Avec le consentement du chef service technique de Canal 3, nous avons ramené les matériels sur le site pour voir si les références prélevées sur les matériels avant l’enlèvement sont conformes à celles qui seront prélevées après enlèvement. Un huissier d’Opj et un huissier expert en télécommunication de Bénin Télécom nous ont assisté en présence des directeurs techniques de l’Ortb et de Canal 3. On a procédé à l’analyse. Il s’est révélé que deux de ces matériels ont été substitués, ne faisaient pas partie des matériels constatés par l’huissier lors de son premier passage. Le chef service technique de Canal 3 a avoué qu’il a substitué deux de ces matériels. Il a dit qu’il a installé les appareils substitués sur le site de Menontin pour permettre à Canal 3 Bénin de continuer à émettre depuis le samedi dernier (samedi 22 septembre, Ndlr).

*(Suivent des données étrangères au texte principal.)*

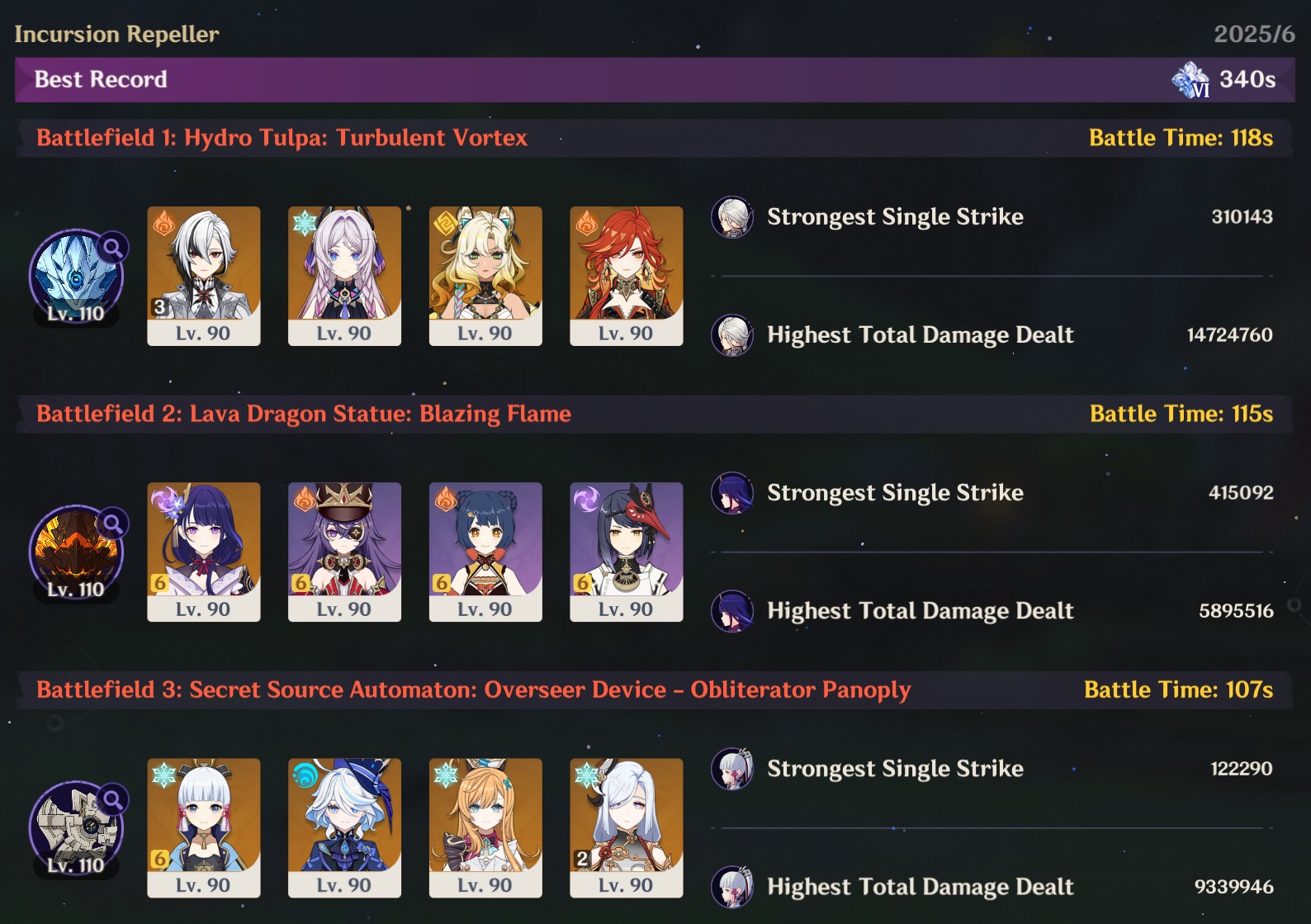This screenshot has width=1311, height=924.
Task: Click the Best Record difficulty VI badge icon
Action: click(1191, 80)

Nous avons repris ces équipements installées et leurs références étaient celles prélevées par l’huissier au départ.

 

 

L’Ortb n’a aucun contrat avec Canal 3 Bénin pour abriter ses équipements sur le site d’Abomey-Calavi. L’Ortb a un contrat avec BBCOM. Aucune preuve n’a été révélée par Canal 3 pour démentir les déclarations du Dg (Directeur général) et du DT (Directeur technique)/Ortb. C’est un rapport d’étape, nous allons rendre compte aux autorités hiérarchiques, administratives et judiciaires.»

 

 

Comment la police est instrumentalisée par le pouvoir



Jamais deux sans trois. La présence du commissaire central d’Abomey- Calavi sur le plateau de l’Ortb ce samedi pour vulgariser « un bilan d’étape » alors que les enquêtes sont encore en cours est le troisième cas qui vient montrer comment le gouvernement Yayi instrumentalise la police. On se rappelle le cas Patrice Talon. Au début de la crise du coton, cet homme d’affaires béninois est gardé à vue pendant plus de 24 heures au commissariat central de Cotonou. Il a été mis en garde à vue pour une affaire de plusieurs milliards dans laquelle serait impliquée une structure du secteur coton dont il est l’un des responsables. Présenté au procureur, il est relaxé pour compléments d’enquêtes.

 

 

La comparution reportée a été repoussée pour le même motif. Pourtant en lieu et place du commissariat central, la brigade économique et financière était plus compétente, selon des observateurs. Le troisième cas est celui de Lionel Agbo. Il a été gardé à vue dans ce même commissariat central de Cotonou pendant 11 heures pour «diffamation et offense au chef de l’Etat ». Pourtant en la matière la procédure est connue et toute tracée par la loi. Il s’agit de la citation directe et la police n’a rien à y faire.